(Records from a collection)
■ ■ ■ ■

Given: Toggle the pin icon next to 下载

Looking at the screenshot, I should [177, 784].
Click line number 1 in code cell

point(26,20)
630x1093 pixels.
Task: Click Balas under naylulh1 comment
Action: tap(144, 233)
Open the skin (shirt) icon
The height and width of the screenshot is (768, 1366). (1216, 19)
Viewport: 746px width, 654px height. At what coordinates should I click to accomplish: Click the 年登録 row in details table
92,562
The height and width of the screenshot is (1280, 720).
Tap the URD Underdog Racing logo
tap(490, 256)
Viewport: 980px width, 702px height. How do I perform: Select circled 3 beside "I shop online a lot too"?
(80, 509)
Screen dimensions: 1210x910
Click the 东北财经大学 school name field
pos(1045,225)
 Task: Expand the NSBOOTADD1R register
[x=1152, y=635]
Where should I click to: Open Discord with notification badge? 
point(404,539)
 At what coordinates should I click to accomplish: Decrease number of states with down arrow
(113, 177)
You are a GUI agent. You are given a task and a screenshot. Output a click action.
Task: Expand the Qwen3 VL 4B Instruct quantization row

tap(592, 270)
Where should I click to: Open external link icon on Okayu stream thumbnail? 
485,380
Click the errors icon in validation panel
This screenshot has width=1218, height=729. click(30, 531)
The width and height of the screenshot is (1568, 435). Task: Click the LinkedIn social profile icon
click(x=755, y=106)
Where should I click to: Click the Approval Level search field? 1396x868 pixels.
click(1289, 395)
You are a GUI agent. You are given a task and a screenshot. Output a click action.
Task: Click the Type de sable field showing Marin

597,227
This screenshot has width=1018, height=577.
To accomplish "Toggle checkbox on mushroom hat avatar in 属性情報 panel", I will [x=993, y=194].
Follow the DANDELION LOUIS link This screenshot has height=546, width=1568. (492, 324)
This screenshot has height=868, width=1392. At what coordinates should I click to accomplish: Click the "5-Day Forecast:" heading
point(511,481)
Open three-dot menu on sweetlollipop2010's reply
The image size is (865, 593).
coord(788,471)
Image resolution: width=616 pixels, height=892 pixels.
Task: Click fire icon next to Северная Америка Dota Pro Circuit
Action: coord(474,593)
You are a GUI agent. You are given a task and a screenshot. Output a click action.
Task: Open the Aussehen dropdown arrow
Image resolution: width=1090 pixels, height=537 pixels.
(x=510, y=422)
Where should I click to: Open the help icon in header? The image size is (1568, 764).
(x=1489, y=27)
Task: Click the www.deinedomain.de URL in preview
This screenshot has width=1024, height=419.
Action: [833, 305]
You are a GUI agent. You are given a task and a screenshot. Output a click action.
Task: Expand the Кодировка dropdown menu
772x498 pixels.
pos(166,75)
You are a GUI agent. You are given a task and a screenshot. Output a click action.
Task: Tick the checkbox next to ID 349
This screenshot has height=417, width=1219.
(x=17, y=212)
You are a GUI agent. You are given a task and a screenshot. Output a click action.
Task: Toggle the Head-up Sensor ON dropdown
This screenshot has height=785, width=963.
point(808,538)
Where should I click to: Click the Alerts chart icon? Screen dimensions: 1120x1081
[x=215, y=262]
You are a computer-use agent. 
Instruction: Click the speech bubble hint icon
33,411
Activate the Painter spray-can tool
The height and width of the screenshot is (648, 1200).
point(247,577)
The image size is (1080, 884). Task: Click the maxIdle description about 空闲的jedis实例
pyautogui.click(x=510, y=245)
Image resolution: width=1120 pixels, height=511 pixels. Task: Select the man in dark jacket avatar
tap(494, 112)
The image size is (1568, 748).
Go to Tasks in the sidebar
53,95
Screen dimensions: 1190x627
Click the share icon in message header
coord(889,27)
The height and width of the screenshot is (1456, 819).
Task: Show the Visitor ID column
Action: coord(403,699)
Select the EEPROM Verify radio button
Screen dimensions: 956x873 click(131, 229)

■ ■ ■ ■

→ ACTION ITEM
For every line above with the word "checkbox" in it, make a copy.

→ RESPONSE
To accomplish "Toggle checkbox on mushroom hat avatar in 属性情報 panel", I will [x=993, y=194].
Task: Tick the checkbox next to ID 349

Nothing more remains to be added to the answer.